The exclusion of discussion on God protects our society’s hyperpluralism and our attempt to claim that “all views are equal” and “whatever is true for you” is okay. If there really is a God, then that will inevitably mean some ideas and behaviors really are not good, and some ideas and behaviors actually are detrimental to human flourishing because human beings are made in God’s image. If there really is a God, then there really is “Truth” with a “Capital-T.” So when consideration of God is taken out of public and academic discourse, any real concept of “Capital-T Truth” vanishes, and all that is left is the notion, “You can believe/do whatever you want, as long as you don’t hurt someone.”
That mindset is what Gregory calls “the modern ideology of liberalism,” and it is failing because ultimately it “lacks the intellectual resources to resolve any real-life moral disagreements, to provide any substantive social cohesion, or even to justify its most basic assumptions” (386).
If you don’t agree, consider this: our two presidential candidates are Donald Trump and Hillary Clinton, each side vehemently hates the other candidate, and our modern American society is more divided along every conceivable line than it ever has been. I’m sure Gregory would say, “This is the fruit of modern liberal ideology.” I should note, that this kind of “modern liberal ideology” is actually within both political camps. Both sides are fueled by emotions, and both lack any real, coherent, intellectually thought-out understanding of society, or right and wrong for that matter.
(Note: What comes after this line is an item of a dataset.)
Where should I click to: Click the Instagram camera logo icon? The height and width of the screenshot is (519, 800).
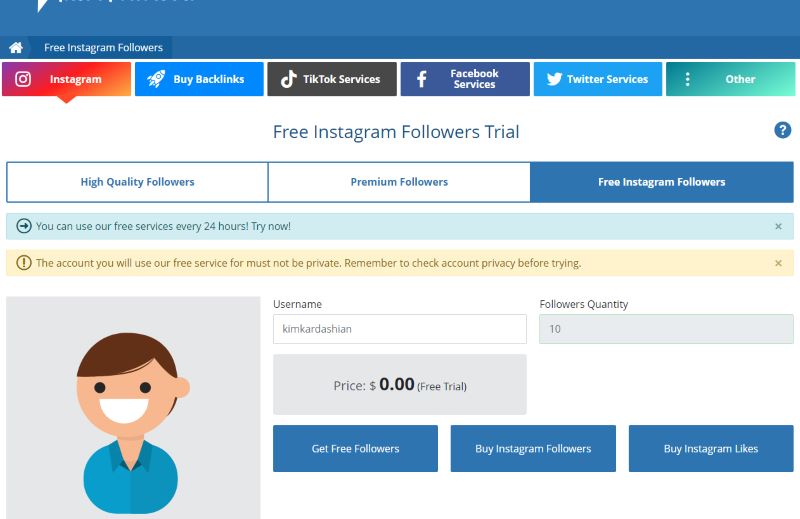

Conclusion: Gregory’s Challenge to the Academy
In any case, Gregory ends his book with a challenge to the modern charade that one can be “objectively scientific” in all things. In my particular fields, Biblical Studies, this means that no one can be completely objective in one’s study of the Bible. The historical-critical scholars of the 19th century claimed that was possible…but it isn’t. Everyone brings their own assumptions and biases to the conversation, whether it is about Biblical Studies, politics, or anything.
Given that, Gregory states challenge for society in general, but also the academy in particular:
“It would require an intellectual openness on the part of scholars and scientists sufficient to end the long-standing modern charade in which naturalism has been assumed to be demonstrated, evident, self-evident, ideologically neutral, or something arrived at on the basis of impartial inquiry. It would require all academics not only those with religious commitments—to acknowledge their metaphysical beliefs as beliefs rather than to keep pretending that naturalist beliefs are something more or skeptical beliefs as something else” (386).
I believe I can clarify this fairly easily. It means, “Just be honest with yourself and with others than you aren’t God, you don’t know everything, and that your particular position about any given topic was not come to by cold, objective reasoning alone.”
If you can do that, you can then exercise a degree of openness and humility that will open the door to a lifetime of true learning. But that’s a tough thing to do, because we don’t like people questioning our assumptions—it’s too unsettling.
My advice—do it anyway. You’ll find yourself soon walking on water, whereas before you were in a sinking boat in the sea.